Le 20 décembre, Blacas s’étant rendu à Londres pour quelques jours, il l’invitait à prêcher la sagesse.

« Toutes les têtes fermentent et je n’en suis pas surpris, car malgré ses cheveux gris, la mienne en a aussi sa part. L’un voudrait qu’avec les équipages des Russes, je passasse illico en France, l’autre que, me fiant aux seuls prisonniers, je débarquasse à leur tête. Au travers de tout cela, je regrette qu’au lieu d’équipages qui, dit-on, font au besoin le service de terre, mais qui ne sont pas pour cela de véritables troupes, il ne soit pas arrivé trente mille hommes qui le soient ; alors on aurait beau jeu et on ne l’a pas en ce moment, tout favorable qu’il est. Préparons donc, je l’ai déjà dit, cette expédition ; voilà à quoi nous devons travailler, tant ici qu’à Pétersbourg, parce qu’encore une fois, pour danser, il faut des violons. Vous verrez mardi mon frère, vous verrez le Duc de Berry, bien plus chaud que lui, vous verrez peut-être le Duc d’Angoulême qui ne l’est pas moins que son frère, restez dans cette ligne avec eux.

« Il est un point cependant sur lequel je crois devoir céder au cri général.
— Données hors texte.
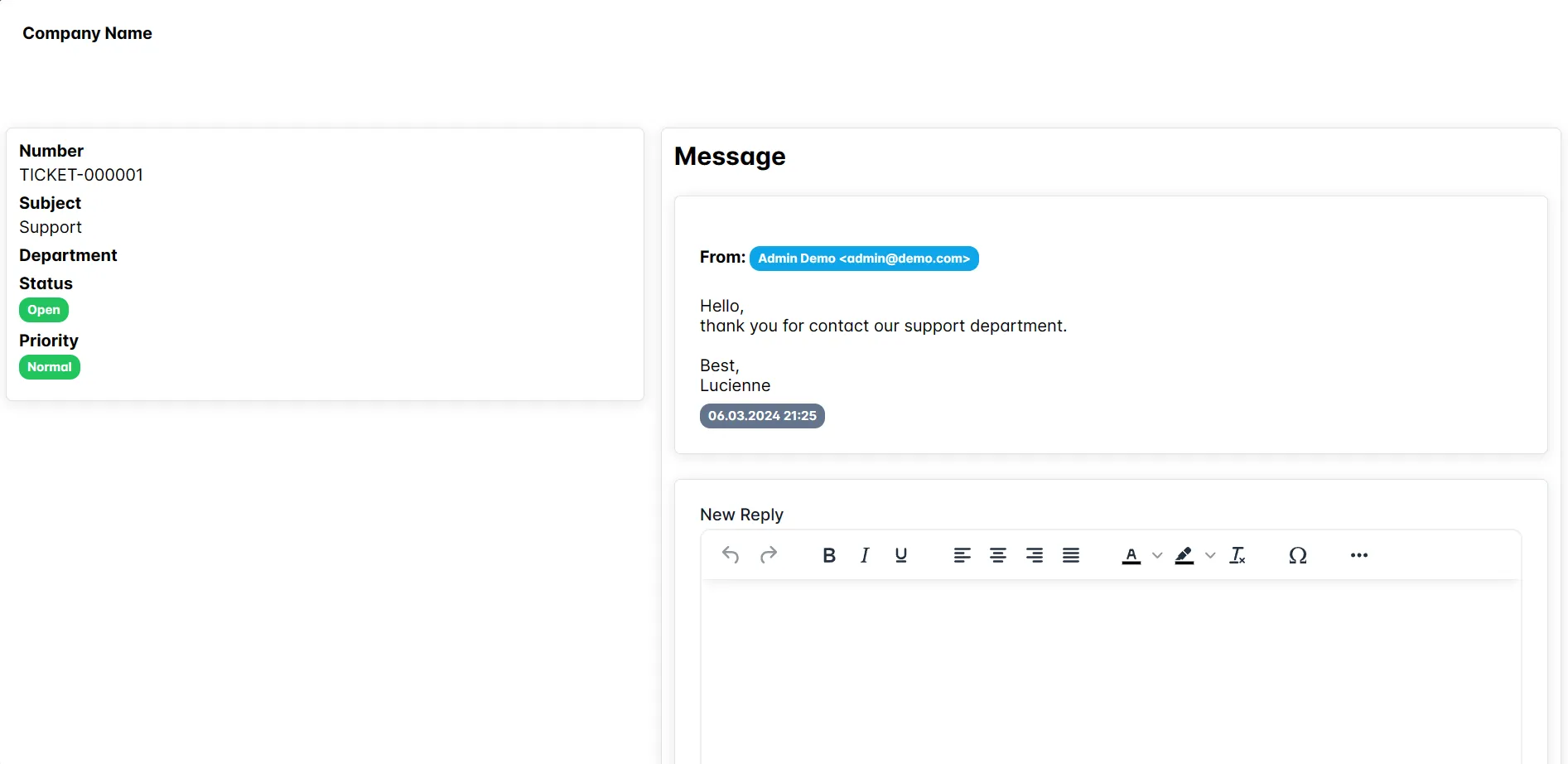Click the Redo arrow in editor toolbar

pos(769,555)
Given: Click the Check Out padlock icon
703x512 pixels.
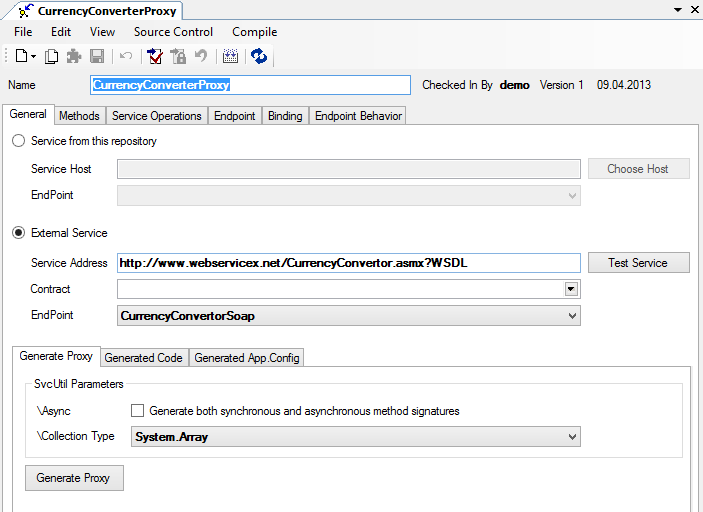Looking at the screenshot, I should coord(178,57).
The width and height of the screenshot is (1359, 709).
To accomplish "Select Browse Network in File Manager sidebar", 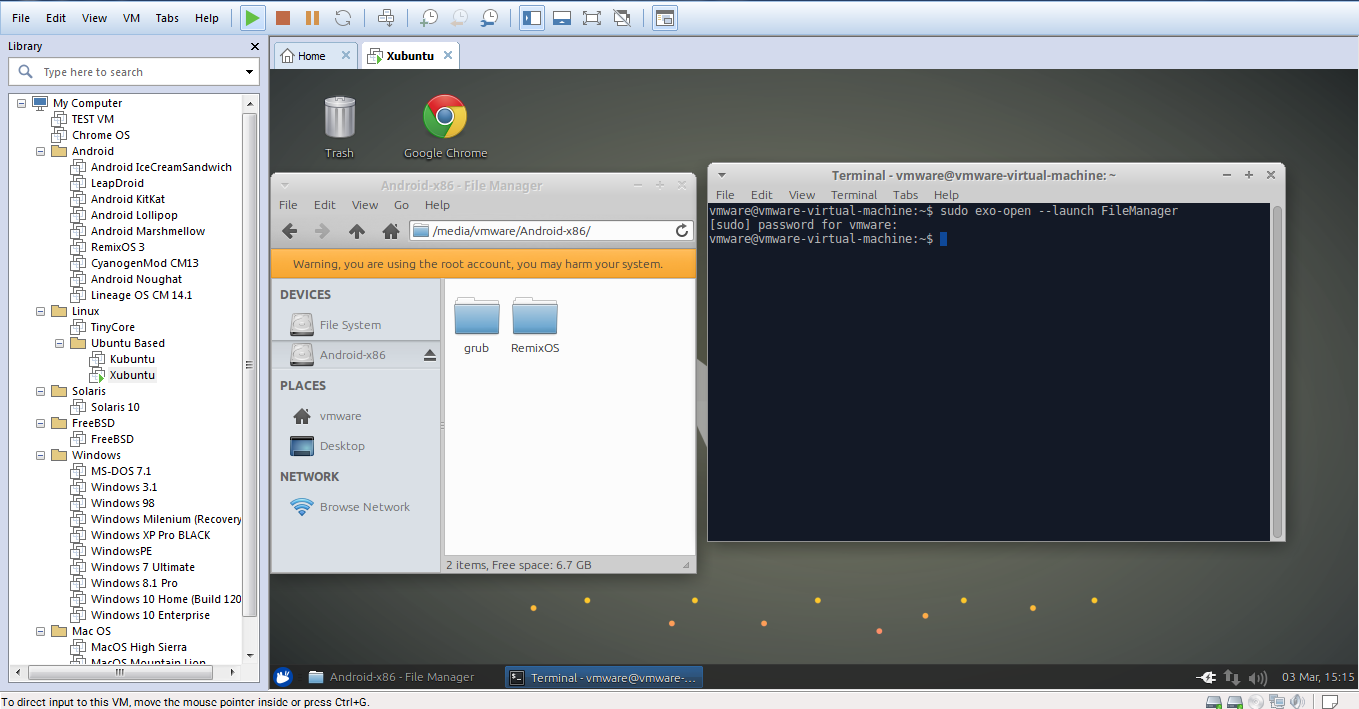I will [364, 507].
Mon frère vous communiquera une note que j’ai rédigée et qui n’est, sauf ce que les circonstances ont amené, qu’un extrait de la déclaration de 1804. Je pense qu’on pourrait essayer de les répandre toutes deux, l’une pour ceux qui n’aiment pas les longues lectures, l’autre pour ceux qui n’en sont pas effrayés.

« Je ne demande pas mieux que de croire à la capture de M. de Beauharnais ; mais je suis tout à fait incrédule sur la mort du Corse : un tel événement serait, ne sais comme, répandu sur-le-champ partout. Je lisais l’autre jour dans Tite-Live que trois jours après la défaite de Persée, on en parlait à Rome, tandis que les envoyés de Paul-Emile n’y arrivèrent que le treizième jour ; la nouvelle était sans doute importante, mais celle-ci le serait bien autrement. Adieu. »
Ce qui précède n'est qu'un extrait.